(Quoted text)
- - -

[pymvpa] Time for single permutation varies between a few seconds and several minutes

Wed Apr 8 17:02:21 UTC 2015

Thank you, Yaroslav. So, I've looked into this a bit more, and I've 
arrived at the conclusion that the old code I was using suffered from 
the label permutation issue described here: 
http://www.pymvpa.org/tutorial_significance.html. Here are the relevant 
parts of the code (let me know if something is missing though):

import os
from mvpa2.suite import *
from time import strftime

(load data, preprocessing)

clf = LinearCSVMC(C=1)

cv = CrossValidation(clf, NFoldPartitioner(cvtype=1), errorfx = lambda 
p, t: np.mean(p==t), enable_ca=["stats"])

sl = sphere_searchlight(cv, radius = 3, postproc = mean_sample(), nproc 
= nProcs)

res_permutation = np.zeros((n_permutations, ds.nfeatures))

for i in range(n_permutations):

     print "   Running permutation " + str(i) + " " + strftime("%H:%M:%S")

     permutator = AttributePermutator('targets', count=1, assure=True)

     ds_tmp = permutator(ds)

     result_p = sl(ds_tmp)

     res_permutation[i,:] = result_p.samples[0]

(plus some post-processing to get the p values)

So, based on the manual, I changed the code to:

repeater = Repeater(count=10)  # just 10 for testing
partitioner = NFoldPartitioner(cvtype=1)
permutator = AttributePermutator('targets', limit={'partitions': 1}, 
count=1)

null_cv = CrossValidation(clf,
                             ChainNode(
                                     [partitioner, permutator],
                                     space=partitioner.get_space()),
                             postproc=mean_sample())

- - -

(What you will do)
A: Pull out each row containing the string "Management".
B: Take the PyMVPA forum post further, starting right after its last line of code.
The rows that follow are unrelated to the PyMVPA forum post.

(Data for processing)
- - -

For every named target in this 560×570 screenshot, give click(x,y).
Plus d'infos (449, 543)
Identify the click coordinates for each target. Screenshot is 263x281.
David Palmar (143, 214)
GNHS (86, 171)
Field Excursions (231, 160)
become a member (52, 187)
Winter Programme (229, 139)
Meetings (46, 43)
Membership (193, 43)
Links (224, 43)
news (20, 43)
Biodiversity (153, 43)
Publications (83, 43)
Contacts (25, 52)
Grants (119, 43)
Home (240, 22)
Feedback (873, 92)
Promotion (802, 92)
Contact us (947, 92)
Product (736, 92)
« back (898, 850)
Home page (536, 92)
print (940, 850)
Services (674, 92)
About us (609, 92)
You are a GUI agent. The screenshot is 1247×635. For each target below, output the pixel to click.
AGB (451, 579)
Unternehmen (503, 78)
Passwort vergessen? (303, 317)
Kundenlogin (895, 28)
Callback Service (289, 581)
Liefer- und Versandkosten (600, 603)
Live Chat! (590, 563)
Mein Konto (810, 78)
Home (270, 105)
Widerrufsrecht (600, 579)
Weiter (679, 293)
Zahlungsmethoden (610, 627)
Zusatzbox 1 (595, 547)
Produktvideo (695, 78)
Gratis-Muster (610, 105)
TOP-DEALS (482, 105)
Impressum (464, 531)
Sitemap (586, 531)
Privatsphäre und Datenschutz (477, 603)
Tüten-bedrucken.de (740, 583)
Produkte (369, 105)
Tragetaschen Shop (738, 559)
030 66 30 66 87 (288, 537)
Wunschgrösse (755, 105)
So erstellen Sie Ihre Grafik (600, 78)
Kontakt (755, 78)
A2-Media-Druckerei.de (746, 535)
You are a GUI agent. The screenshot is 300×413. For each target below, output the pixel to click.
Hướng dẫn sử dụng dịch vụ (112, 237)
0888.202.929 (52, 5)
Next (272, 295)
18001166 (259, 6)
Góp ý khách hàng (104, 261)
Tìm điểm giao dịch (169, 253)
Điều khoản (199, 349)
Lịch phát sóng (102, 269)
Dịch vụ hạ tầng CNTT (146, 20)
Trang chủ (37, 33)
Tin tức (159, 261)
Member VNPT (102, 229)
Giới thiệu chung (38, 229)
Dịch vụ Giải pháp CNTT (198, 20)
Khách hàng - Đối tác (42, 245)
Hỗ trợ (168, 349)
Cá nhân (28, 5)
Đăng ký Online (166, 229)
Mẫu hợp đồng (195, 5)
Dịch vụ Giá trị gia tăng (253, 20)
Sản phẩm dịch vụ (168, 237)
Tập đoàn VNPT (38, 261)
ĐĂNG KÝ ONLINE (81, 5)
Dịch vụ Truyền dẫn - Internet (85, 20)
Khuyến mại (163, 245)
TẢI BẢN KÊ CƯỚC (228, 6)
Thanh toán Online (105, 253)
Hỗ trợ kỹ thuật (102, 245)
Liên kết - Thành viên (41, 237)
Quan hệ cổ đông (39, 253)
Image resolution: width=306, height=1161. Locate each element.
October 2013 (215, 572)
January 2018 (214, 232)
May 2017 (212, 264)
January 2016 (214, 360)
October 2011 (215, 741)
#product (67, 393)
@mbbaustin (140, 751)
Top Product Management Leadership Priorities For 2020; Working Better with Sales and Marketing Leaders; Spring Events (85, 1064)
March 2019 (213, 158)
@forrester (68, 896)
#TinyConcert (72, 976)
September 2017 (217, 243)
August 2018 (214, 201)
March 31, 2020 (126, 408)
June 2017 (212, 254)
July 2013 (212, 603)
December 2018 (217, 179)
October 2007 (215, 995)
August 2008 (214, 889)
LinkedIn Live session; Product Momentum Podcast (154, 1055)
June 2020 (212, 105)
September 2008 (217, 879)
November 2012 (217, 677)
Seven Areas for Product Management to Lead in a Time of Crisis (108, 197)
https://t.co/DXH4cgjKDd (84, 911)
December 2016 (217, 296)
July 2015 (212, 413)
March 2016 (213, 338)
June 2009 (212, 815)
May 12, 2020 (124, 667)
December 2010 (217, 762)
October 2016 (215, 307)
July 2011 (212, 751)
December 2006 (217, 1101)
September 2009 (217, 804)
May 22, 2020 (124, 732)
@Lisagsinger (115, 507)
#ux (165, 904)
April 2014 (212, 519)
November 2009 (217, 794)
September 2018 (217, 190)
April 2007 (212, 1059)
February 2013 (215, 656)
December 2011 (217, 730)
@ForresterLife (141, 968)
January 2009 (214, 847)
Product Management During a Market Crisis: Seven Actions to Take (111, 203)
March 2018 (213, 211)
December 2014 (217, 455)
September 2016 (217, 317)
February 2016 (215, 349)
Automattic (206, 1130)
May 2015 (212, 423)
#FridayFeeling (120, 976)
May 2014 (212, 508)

- - -

(Per-task answers)
A:
Top Product Management Leadership Priorities For 2020; Working Better with Sales and Marketing Leaders; Spring Events (85, 1064)
Seven Areas for Product Management to Lead in a Time of Crisis (108, 197)
Product Management During a Market Crisis: Seven Actions to Take (111, 203)

B:
distr_est = MCNullDist(repeater, tail='left',
                         measure=null_cv,
                         enable_ca=['dist_samples'])

cv_mc_corr = CrossValidation(clf,
                             partitioner,
                             postproc=mean_sample(),
                             null_dist=distr_est,
                             enable_ca=['stats'])

sl = sphere_searchlight(cv_mc_corr, radius = 2, postproc = 
mean_sample(), nproc = nProcs)

result = sl(ds)

This code now runs for about 15 min (which is about the time it took to 
run 10 permutations with the old code).

1. Is the new code correct? (And, if yes, how do I, er, actually get the 
p values?)

2. Is there a way to figure out how long the individual permutations take?

Thanks again,
Jan

P.S. Oops, just noticed the other replies (sorry, I get the digest and 
therefore tend to lag behind). Thank you for your replies, Nick and Jo. 
Apart from system processes, no other processes were running. Not sure 
if hard disk issues could explain the differences...